— Start Input data —

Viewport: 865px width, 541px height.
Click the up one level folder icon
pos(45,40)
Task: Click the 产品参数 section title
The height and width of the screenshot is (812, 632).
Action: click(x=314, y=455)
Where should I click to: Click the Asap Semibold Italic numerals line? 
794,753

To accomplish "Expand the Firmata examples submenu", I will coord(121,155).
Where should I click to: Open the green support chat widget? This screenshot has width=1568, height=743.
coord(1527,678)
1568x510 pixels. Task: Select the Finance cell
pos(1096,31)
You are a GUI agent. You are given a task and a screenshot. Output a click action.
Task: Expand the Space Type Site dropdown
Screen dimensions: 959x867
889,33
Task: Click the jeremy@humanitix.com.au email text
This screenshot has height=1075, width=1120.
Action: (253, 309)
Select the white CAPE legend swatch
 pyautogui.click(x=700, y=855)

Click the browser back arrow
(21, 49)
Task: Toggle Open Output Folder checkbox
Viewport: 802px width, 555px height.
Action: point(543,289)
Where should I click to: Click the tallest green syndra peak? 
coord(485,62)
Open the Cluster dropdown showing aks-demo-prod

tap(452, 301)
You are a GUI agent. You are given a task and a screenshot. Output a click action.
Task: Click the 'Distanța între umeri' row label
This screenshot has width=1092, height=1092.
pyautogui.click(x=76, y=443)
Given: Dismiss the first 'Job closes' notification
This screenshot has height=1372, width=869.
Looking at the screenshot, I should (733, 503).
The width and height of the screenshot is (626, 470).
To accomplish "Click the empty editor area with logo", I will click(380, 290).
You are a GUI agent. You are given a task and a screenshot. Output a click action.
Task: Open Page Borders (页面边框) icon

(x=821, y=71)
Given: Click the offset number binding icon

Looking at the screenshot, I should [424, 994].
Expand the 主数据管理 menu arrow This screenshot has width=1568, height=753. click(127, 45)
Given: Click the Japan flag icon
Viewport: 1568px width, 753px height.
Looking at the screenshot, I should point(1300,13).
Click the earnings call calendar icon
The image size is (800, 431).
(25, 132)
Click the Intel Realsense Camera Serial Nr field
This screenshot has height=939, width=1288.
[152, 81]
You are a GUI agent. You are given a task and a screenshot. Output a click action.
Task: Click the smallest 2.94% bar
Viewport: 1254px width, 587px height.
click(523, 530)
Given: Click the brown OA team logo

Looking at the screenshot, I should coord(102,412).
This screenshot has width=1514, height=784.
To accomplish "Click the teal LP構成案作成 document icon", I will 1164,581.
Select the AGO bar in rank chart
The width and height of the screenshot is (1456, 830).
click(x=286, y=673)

— End Input data —

[Your goal] Transcribe the material starting at the line that contains "Click the earnings call calendar icon" and ending with the last line of the material, both included.

[Output of the exercise]
Click the earnings call calendar icon
The image size is (800, 431).
(25, 132)
Click the Intel Realsense Camera Serial Nr field
This screenshot has height=939, width=1288.
[152, 81]
You are a GUI agent. You are given a task and a screenshot. Output a click action.
Task: Click the smallest 2.94% bar
Viewport: 1254px width, 587px height.
click(523, 530)
Given: Click the brown OA team logo

Looking at the screenshot, I should coord(102,412).
This screenshot has width=1514, height=784.
To accomplish "Click the teal LP構成案作成 document icon", I will 1164,581.
Select the AGO bar in rank chart
The width and height of the screenshot is (1456, 830).
click(x=286, y=673)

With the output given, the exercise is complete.